Task item
Report back each line of the data that contains the word "will".

Entries provided

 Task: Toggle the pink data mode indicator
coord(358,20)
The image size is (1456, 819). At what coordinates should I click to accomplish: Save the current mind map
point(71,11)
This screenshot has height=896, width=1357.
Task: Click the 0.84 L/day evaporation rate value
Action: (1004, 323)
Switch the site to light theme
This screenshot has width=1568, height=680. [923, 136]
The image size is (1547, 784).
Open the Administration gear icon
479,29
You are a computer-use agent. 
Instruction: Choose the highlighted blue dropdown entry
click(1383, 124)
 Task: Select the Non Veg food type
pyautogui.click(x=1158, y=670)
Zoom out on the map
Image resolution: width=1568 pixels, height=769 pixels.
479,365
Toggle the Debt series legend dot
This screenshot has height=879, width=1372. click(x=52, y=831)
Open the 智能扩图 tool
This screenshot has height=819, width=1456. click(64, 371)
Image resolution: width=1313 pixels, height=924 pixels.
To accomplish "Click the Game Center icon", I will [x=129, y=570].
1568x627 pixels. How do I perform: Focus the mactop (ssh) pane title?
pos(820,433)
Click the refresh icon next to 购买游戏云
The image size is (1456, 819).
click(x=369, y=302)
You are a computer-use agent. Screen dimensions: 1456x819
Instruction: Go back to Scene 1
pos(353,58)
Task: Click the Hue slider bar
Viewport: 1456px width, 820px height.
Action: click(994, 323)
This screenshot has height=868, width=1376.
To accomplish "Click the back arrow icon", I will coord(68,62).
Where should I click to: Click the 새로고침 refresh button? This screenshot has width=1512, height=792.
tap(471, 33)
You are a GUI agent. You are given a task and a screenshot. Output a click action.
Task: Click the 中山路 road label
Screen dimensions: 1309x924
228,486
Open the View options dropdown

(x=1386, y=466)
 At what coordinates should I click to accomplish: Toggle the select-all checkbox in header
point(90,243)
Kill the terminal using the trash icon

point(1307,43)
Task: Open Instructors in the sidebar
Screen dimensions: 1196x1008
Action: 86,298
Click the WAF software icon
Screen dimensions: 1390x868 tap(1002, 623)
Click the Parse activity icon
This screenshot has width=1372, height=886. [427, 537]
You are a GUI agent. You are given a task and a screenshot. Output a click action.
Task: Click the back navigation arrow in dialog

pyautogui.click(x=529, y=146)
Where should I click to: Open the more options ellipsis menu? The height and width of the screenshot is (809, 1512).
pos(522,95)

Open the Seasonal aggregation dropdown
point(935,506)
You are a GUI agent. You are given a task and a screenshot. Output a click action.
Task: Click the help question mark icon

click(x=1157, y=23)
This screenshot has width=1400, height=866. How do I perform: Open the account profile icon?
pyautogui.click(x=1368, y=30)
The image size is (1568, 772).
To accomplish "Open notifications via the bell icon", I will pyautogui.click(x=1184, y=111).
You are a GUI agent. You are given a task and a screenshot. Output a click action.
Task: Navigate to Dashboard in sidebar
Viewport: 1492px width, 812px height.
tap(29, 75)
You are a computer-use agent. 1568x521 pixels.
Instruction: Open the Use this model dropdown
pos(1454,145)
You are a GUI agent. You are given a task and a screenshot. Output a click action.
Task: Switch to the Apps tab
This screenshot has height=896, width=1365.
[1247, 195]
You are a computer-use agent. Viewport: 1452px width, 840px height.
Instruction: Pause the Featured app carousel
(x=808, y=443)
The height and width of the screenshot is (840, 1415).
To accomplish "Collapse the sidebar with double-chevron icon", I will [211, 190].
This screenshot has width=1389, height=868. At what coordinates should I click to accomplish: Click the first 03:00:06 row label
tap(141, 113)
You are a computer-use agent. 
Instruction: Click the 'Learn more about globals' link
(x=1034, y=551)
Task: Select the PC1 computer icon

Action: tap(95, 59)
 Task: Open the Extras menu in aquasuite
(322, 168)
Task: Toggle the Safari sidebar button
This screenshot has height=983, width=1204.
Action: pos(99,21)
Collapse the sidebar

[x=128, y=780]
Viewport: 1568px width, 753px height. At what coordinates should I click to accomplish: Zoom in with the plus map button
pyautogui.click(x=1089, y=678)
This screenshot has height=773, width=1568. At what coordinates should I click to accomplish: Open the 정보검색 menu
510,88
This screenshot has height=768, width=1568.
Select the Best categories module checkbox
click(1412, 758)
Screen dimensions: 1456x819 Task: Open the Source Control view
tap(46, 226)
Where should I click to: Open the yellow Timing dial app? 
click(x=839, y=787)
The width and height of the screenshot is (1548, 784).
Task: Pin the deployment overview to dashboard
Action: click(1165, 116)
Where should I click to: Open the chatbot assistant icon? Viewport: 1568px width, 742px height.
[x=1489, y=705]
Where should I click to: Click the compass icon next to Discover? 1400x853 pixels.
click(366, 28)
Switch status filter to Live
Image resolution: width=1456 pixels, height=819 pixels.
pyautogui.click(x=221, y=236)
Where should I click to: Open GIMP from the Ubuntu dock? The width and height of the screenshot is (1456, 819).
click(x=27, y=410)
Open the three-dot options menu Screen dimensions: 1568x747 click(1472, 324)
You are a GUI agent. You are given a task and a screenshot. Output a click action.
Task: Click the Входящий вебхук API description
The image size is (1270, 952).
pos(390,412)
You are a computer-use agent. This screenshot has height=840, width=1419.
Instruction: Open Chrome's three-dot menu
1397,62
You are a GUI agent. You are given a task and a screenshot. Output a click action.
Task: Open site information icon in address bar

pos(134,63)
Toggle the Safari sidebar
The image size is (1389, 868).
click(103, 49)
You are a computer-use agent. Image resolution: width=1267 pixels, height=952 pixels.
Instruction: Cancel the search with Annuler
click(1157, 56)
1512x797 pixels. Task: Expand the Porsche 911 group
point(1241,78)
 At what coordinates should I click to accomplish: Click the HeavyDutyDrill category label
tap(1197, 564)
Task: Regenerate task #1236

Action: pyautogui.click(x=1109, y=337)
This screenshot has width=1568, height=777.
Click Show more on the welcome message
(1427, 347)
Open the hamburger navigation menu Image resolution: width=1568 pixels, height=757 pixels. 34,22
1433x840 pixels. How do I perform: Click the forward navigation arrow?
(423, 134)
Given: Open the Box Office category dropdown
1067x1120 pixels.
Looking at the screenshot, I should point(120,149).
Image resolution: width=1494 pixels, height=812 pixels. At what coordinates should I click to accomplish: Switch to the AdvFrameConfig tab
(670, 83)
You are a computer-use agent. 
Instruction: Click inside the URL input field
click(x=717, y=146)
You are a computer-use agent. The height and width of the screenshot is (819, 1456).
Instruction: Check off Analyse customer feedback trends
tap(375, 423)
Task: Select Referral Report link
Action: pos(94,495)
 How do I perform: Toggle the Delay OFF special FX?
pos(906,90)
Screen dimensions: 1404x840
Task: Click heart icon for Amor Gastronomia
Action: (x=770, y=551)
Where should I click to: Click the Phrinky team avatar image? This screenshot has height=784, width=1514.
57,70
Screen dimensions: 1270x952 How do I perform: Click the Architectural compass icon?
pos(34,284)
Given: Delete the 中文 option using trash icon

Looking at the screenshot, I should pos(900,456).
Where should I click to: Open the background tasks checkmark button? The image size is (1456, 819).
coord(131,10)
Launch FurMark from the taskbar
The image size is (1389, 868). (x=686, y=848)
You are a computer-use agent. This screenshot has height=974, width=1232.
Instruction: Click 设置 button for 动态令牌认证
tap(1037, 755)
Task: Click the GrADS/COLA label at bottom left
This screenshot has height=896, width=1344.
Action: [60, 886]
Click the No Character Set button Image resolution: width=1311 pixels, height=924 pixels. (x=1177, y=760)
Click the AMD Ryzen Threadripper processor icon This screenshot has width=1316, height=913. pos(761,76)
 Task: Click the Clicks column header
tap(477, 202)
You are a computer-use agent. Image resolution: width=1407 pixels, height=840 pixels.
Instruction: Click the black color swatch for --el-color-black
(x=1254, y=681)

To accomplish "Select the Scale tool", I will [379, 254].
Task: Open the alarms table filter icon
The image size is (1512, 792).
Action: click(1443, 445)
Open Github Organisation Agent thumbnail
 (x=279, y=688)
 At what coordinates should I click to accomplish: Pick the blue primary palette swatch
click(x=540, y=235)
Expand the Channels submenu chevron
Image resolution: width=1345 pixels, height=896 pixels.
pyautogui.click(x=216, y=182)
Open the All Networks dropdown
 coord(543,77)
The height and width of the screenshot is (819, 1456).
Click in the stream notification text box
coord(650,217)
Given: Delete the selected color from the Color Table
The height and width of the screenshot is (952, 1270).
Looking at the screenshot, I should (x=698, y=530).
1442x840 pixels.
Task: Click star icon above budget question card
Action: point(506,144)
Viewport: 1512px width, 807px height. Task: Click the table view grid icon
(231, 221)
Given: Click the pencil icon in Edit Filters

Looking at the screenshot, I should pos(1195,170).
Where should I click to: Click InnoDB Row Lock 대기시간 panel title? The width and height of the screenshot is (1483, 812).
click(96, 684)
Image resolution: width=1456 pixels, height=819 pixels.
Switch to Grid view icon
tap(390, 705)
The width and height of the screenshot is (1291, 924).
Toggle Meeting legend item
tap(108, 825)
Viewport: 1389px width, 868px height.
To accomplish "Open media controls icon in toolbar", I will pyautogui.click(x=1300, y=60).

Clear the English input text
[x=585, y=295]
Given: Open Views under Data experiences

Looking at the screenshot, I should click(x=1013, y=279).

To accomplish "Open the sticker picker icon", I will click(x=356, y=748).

Answer section
To accomplish "Click the Game Center icon", I will [x=129, y=570].
To accomplish "Click the back arrow icon", I will coord(68,62).
To accomplish "Open notifications via the bell icon", I will pyautogui.click(x=1184, y=111).
To accomplish "Collapse the sidebar with double-chevron icon", I will [211, 190].
To accomplish "Select the Scale tool", I will [379, 254].
To accomplish "Open media controls icon in toolbar", I will pyautogui.click(x=1300, y=60).
To accomplish "Open the sticker picker icon", I will click(x=356, y=748).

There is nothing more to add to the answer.